1990 - 1994 Countdown: #13. 1994 Fleer

Note: I can't find the piece of paper that has my ordered list of remaining Countdown sets. I've decided to wing it, but I must warn you: there will be no set number 12. This will be corrected in later versions of this countdown.

When I say '1994 Fleer,' what is the first thing that comes to mind? The Update A-Rod rookie? The elegant design? How about the ridiculous amount of insert cards? Or is it so overwhelming a set that you're blinded by a swirl of all of the above? If your answer hovers somewhere around that last option, don't worry, you're not alone.

Following the logical design arc from the year before, 1994 Fleer not only boasts the best-looking front and back tandem of the company's decade, but considering the hodgepodge puke they released in 1995, the clean, almost flawless '94 seems like the end of an era.
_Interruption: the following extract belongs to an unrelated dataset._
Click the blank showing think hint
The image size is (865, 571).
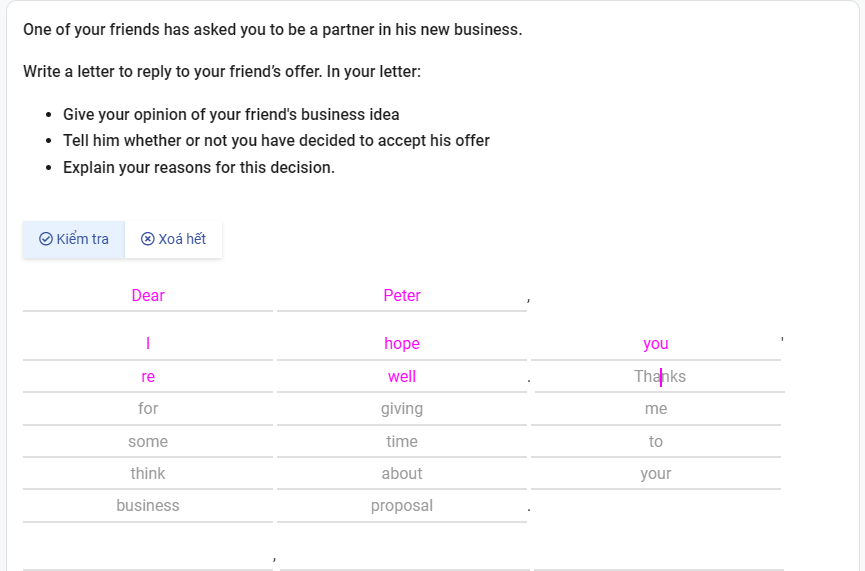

Sure, the set's epically minimal design does sort of predict that 1995's design could possibly be the worst, most seizure-enducing stationary-subject product ever created by human hands (taking cues from the basic card backs of 1993 Score, the Fleer back-of-card used two lightly translucent boxes, set askew to suggest a very pleasant Frank Lloyd Wright sensibility), but the jump from a practically graphic-free layout to an overloaded frame the very next year is cause for alarm.

But enough about the design. This is clearly one of, if not the best Fleer checklist of the early decade. Following the new company tradition of an expansive set, each team had at least 20 players represented (the last 660-card Fleer checklist was released in 1990; subsequent sets from 1991 - 1994 consisted of 720 base cards. 1995's checklist dipped down to 600). Add in an Update checklist of 210 cards, not to mention a boatload of inserts--and by the way, this set should really be considered the epitome of the decade's insert mania--and you've got yourself a true 'master set.'

1994 Fleer and Update make nice additions to any collection, to put it mildly.And before I wrap this up, a quick note about Alex Rodriguez. I find it interesting that the two companies to produce his rookie in 1994 were Fleer and Upper Deck. Upper Deck now owns Fleer and Rodriguez himself is a Topps spokesman (Upper Deck's chief rival). It leaves the unanswered question of whether the hobby would have progressed differently had Topps, Donruss and Score produced Rodriguez rookies as well.